ASSIGNED TASK → Where the line containing "The height and width of the screenshot is (460, 611)." appears, begin retyping; continue exactly through the final line of the data. Omit every picture.
+++
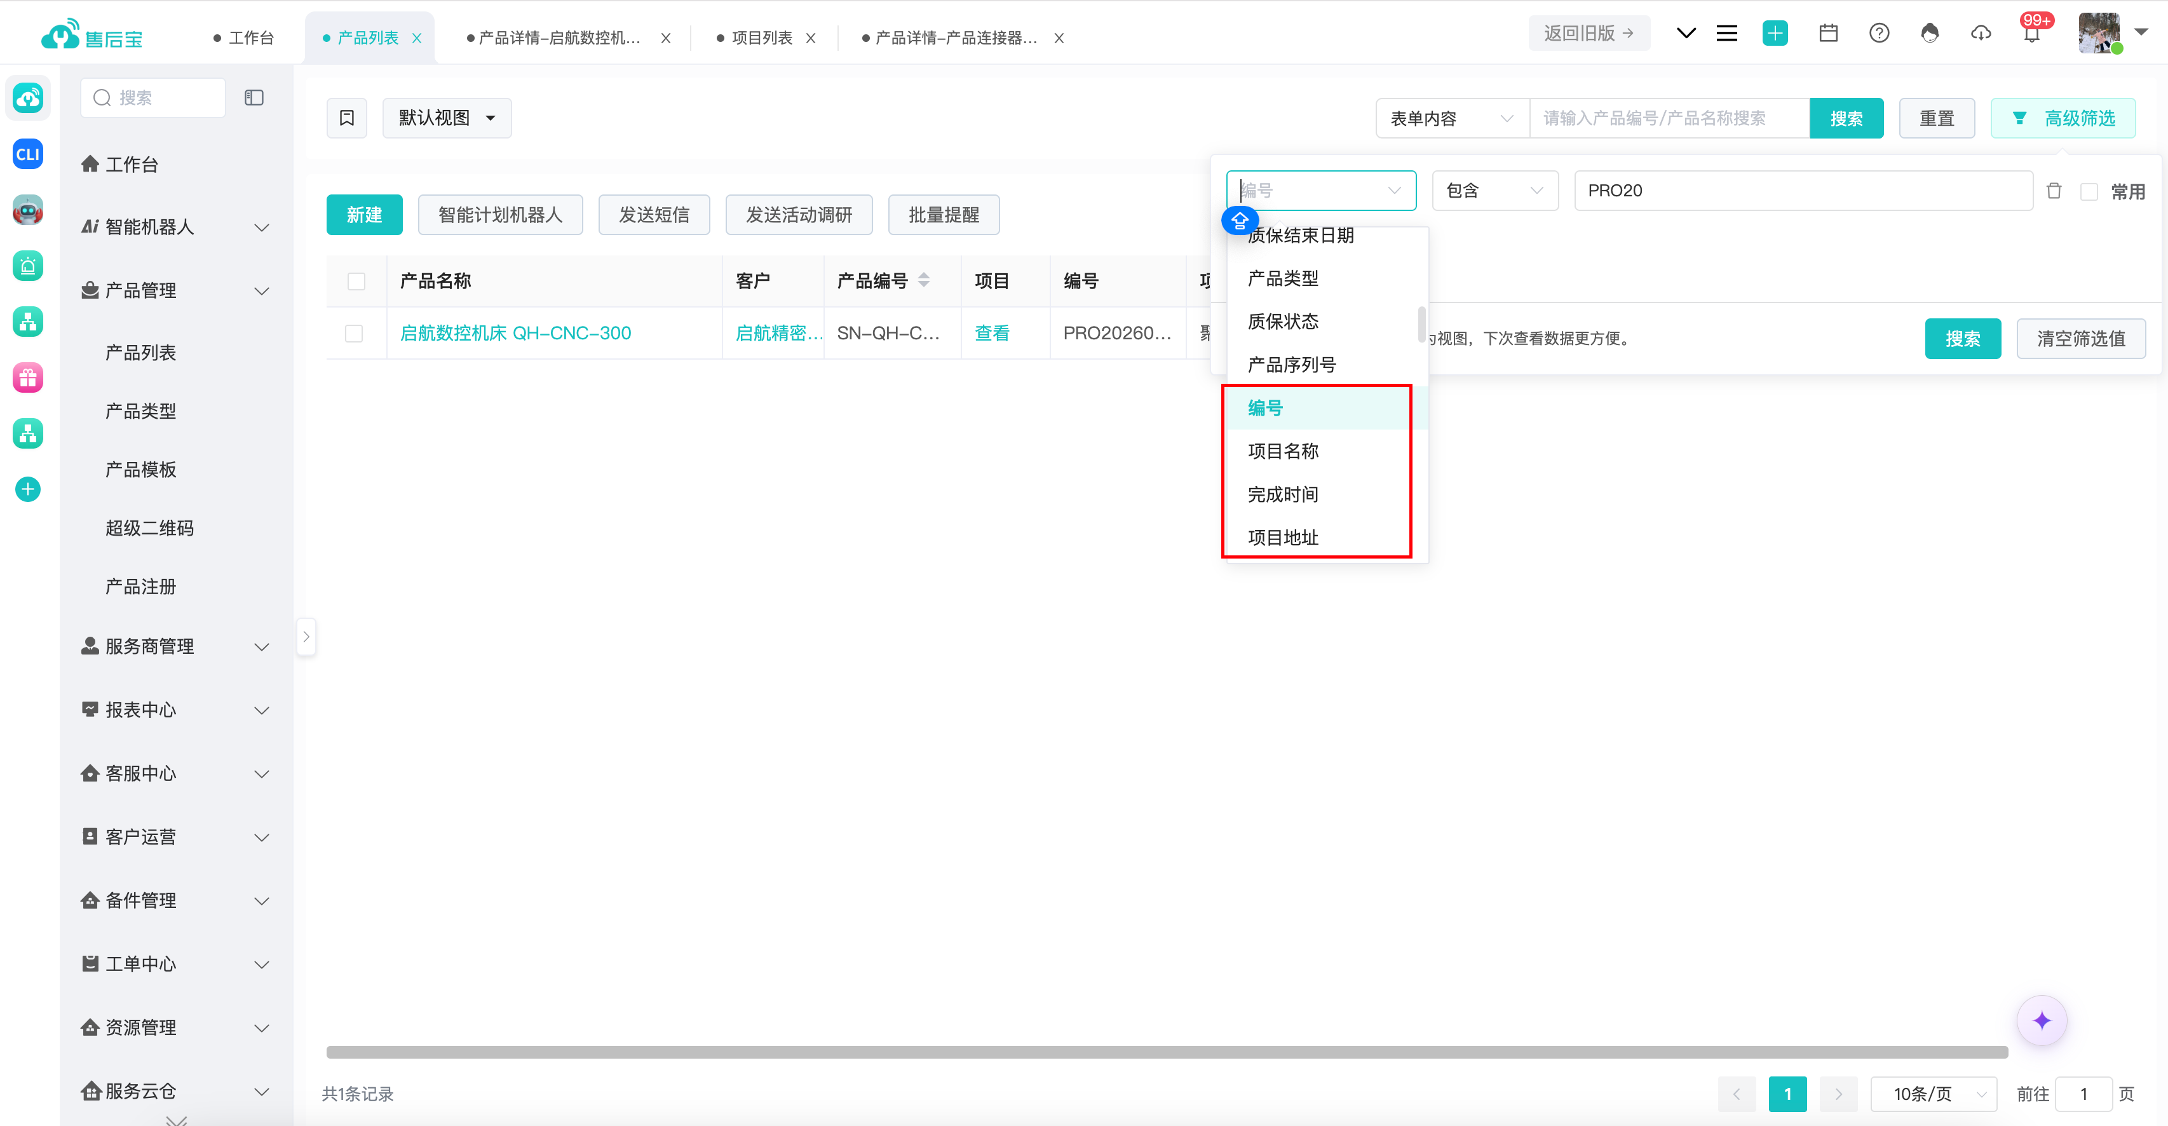The height and width of the screenshot is (1126, 2168).
Task: Click the horizontal table scrollbar
Action: [1166, 1052]
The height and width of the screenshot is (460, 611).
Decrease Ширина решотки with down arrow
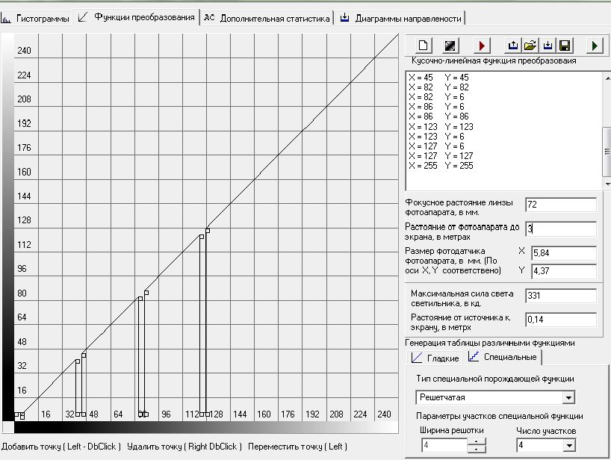pos(475,450)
+++
WRITTEN RESPONSE →
The height and width of the screenshot is (460, 611).
Decrease Ширина решотки with down arrow
pos(475,450)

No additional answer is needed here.